Probably the most famous of Australia’s birds around the world, the Laughing Kookaburra is best known for its unmistakable raucous laughing call, which could frequently be heard in old African jungle movies like Tarzan. But the kookaburra is unique to Australia, and its name comes from the Wiradhuri language of Aboriginal clans living in western New South Wales. The kookaburra features in many Aboriginal dreaming stories about their habit of calling before sunrise. Because of this dawn chorus, kookaburras were often called the “Bushman’s Clock” or “Alarm Bird” by the early white settlers. The species soon became a national icon, figured on military badges, coins, matches, tea, and its name was used for a navy ship and even a cooking stove, cleverly called the Early Kooka. And who doesn’t know the jingle “Kookaburra sits in the old gum tree”?

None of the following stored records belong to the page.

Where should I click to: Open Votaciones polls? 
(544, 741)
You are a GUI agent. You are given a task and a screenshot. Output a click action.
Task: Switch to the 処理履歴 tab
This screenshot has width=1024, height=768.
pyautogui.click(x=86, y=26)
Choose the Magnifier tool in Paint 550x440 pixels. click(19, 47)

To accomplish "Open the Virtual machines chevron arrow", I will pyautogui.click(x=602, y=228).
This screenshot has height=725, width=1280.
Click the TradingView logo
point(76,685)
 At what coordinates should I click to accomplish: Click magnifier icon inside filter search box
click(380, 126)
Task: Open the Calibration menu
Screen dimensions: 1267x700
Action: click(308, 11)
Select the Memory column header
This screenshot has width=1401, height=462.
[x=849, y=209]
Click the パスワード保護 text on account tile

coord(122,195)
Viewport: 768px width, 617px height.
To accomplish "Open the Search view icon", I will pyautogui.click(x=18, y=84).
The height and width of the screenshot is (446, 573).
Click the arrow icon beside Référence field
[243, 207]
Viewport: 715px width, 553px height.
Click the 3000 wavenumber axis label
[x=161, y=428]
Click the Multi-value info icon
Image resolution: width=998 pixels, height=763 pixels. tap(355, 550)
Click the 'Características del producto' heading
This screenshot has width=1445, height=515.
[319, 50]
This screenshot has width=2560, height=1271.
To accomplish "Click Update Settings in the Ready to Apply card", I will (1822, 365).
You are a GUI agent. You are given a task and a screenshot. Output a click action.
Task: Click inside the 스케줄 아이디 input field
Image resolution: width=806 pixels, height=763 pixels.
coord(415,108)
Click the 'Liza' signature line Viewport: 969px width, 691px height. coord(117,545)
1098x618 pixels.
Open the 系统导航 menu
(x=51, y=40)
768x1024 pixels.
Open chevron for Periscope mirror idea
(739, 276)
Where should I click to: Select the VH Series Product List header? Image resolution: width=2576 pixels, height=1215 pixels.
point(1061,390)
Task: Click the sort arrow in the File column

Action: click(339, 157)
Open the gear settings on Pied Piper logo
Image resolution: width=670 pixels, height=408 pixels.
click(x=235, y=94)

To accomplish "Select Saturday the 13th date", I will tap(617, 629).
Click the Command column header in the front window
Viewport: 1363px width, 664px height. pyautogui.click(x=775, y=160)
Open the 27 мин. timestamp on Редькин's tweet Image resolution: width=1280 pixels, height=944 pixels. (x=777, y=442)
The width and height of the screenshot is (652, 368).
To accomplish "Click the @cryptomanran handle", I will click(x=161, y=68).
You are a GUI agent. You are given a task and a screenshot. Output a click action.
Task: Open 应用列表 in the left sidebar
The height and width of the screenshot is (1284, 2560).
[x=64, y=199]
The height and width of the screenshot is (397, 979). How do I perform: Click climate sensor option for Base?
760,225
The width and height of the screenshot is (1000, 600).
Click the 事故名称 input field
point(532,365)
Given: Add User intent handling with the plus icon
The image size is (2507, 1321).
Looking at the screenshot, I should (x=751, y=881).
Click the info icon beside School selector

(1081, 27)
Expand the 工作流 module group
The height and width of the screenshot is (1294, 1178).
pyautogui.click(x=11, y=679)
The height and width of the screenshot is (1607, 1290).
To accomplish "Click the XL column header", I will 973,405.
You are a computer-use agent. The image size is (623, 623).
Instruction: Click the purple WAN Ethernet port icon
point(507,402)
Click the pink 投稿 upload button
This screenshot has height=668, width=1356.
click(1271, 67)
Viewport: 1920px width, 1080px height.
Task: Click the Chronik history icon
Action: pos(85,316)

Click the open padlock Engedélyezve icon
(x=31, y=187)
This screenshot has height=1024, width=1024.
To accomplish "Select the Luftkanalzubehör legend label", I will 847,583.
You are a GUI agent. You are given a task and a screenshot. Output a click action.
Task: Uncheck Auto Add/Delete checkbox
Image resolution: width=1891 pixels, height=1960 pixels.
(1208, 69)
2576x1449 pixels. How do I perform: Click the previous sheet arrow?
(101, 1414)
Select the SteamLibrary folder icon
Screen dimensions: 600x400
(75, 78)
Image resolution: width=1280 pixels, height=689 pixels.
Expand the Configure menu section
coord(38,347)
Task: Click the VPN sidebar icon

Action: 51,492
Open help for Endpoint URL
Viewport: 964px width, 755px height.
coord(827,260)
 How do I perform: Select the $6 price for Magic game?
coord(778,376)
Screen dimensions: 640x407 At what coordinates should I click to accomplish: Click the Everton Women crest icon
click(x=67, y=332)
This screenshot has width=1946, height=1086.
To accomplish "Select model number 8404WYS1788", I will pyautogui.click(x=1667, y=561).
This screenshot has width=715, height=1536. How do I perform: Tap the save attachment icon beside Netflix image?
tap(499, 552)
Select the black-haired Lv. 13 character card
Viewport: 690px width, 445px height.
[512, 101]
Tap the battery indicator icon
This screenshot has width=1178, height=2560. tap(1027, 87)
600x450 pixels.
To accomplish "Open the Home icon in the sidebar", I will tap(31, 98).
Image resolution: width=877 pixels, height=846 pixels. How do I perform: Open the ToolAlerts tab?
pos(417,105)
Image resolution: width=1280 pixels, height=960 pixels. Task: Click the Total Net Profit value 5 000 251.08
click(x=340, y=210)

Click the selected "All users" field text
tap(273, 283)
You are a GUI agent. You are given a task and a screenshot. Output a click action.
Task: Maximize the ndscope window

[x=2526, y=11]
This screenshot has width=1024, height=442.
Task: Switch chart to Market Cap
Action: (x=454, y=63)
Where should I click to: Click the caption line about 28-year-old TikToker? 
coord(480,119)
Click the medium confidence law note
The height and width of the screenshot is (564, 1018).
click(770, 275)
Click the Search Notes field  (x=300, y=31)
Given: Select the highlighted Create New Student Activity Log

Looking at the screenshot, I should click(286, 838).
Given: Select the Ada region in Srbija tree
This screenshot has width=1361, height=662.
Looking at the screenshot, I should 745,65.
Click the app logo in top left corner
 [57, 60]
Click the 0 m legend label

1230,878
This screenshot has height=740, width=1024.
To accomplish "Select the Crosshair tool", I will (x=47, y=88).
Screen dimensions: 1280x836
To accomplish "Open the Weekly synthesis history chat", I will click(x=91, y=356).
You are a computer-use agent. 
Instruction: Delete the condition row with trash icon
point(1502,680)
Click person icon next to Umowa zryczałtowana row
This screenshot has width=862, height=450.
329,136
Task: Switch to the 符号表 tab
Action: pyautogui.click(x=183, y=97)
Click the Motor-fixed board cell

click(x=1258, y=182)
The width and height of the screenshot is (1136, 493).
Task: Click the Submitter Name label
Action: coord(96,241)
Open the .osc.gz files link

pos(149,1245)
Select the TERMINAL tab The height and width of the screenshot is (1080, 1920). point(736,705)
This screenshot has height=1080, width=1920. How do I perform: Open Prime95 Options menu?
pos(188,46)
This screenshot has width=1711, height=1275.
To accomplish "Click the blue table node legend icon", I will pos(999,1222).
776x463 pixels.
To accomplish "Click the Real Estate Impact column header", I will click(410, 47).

The Laughing Kookaburra, one of four kookaburra species, is the largest member of the kingfisher family, but like most kingfisher species it very rarely eats fish (see quick facts). Kookaburras are ‘sit-and-wait’ predators, remaining motionless on a perch for long periods, until their sharp eyes detect the movement of an invertebrate or lizard on the ground, and they pounce! Although Kookaburras only occasionally catch and eat snakes, this ability was exaggerated last century and resulted in some short-sighted people introducing them to Western Australia and Tasmania, where they did not occur naturally, in the vain expectation that they would control snakes. Small prey is swallowed whole, but larger prey is killed by bashing it against the ground or a branch.
Unusually for birds, female kookaburras are larger and heavier than males, but it is difficult to distinguish them by their appearance. Males usually have a blue rump, while that of females is usually brown, but there are many exceptions.
Kookaburras are social, living in pairs or groups of three to nine birds, composed of a dominant breeding pair and one or more of their children, who help their parents to raise more babies – a system called cooperative breeding. The breeding pair stay together for many years until one or both die (10-15 years). Young females usually leave their home territory after a year, while males often leave after two years.
All members of the group incubate the eggs and feed the babies, but the dominant male does most of the incubation during the day, while the dominant female usually incubates during the night. Dominant males also feed the babies the most, and female helpers the least. Amazingly the breeding female is able to control whether her eggs will be male or female. In groups with helpers that are all male, most of the female’s eggs will turn into daughters, but if all the helpers in the group are female, most of the eggs will turn into sons, probably because they are better at feeding babies.